Work to complete
Reproduce the entries below, starting with the line that contains "Open the Domain or workgroup link" and going through the line that contains "tap(1558, 39)".

Supplied records
_ _ _ _ _

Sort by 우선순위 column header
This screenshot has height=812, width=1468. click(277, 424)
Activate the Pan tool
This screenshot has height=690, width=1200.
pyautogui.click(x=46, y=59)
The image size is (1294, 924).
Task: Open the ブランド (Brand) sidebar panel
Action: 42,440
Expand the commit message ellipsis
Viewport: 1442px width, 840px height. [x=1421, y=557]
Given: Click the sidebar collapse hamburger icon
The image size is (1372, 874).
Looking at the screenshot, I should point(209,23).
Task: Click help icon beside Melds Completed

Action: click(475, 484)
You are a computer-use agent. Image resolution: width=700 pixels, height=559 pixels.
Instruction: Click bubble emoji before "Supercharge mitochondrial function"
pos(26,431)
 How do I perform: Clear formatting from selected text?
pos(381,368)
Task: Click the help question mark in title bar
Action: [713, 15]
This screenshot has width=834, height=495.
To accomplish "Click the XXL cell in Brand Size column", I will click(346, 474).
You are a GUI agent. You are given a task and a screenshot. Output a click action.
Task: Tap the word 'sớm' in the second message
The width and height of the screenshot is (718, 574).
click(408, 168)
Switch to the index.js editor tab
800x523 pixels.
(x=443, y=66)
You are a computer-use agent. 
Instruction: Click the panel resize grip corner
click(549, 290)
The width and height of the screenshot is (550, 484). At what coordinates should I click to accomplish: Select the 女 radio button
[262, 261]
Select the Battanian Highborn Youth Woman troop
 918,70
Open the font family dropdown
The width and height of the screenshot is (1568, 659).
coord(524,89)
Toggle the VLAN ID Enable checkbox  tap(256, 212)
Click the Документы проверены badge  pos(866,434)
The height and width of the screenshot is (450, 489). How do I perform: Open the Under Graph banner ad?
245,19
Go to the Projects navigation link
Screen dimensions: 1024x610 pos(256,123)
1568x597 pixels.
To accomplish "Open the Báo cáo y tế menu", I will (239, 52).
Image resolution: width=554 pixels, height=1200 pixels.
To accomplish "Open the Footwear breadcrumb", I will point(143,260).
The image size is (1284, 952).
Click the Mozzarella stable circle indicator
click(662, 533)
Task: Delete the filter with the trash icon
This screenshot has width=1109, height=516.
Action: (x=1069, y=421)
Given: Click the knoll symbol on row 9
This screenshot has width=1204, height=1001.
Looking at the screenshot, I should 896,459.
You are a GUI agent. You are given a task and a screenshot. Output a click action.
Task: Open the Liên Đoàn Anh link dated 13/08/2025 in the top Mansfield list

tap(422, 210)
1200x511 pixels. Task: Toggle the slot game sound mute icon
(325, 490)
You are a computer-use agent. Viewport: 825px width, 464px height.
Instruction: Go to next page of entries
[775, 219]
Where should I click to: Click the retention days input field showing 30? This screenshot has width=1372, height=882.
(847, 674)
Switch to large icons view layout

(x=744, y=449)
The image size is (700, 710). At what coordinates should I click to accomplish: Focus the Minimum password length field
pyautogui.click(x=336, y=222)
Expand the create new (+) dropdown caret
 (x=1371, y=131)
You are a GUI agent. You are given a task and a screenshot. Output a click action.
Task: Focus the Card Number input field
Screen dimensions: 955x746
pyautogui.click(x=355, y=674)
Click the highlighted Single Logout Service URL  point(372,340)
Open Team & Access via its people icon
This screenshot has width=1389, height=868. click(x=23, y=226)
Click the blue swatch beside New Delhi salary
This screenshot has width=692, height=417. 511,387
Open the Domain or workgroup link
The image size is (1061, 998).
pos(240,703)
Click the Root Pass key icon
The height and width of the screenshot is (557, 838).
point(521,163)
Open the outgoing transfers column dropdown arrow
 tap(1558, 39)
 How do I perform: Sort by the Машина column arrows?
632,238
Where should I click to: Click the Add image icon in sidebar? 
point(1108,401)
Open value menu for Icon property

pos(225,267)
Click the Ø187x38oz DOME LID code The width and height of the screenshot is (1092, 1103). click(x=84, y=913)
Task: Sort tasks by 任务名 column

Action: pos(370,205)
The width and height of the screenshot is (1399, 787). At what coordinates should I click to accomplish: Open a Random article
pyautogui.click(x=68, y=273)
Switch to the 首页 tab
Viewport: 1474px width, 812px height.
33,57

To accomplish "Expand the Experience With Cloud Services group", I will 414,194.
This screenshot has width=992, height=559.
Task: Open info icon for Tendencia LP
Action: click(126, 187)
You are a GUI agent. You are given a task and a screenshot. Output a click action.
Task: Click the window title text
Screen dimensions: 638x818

_ _ _ _ _

Reply to the task
Open the Domain or workgroup link
The image size is (1061, 998).
pos(240,703)
Click the Root Pass key icon
The height and width of the screenshot is (557, 838).
point(521,163)
Open the outgoing transfers column dropdown arrow
 tap(1558, 39)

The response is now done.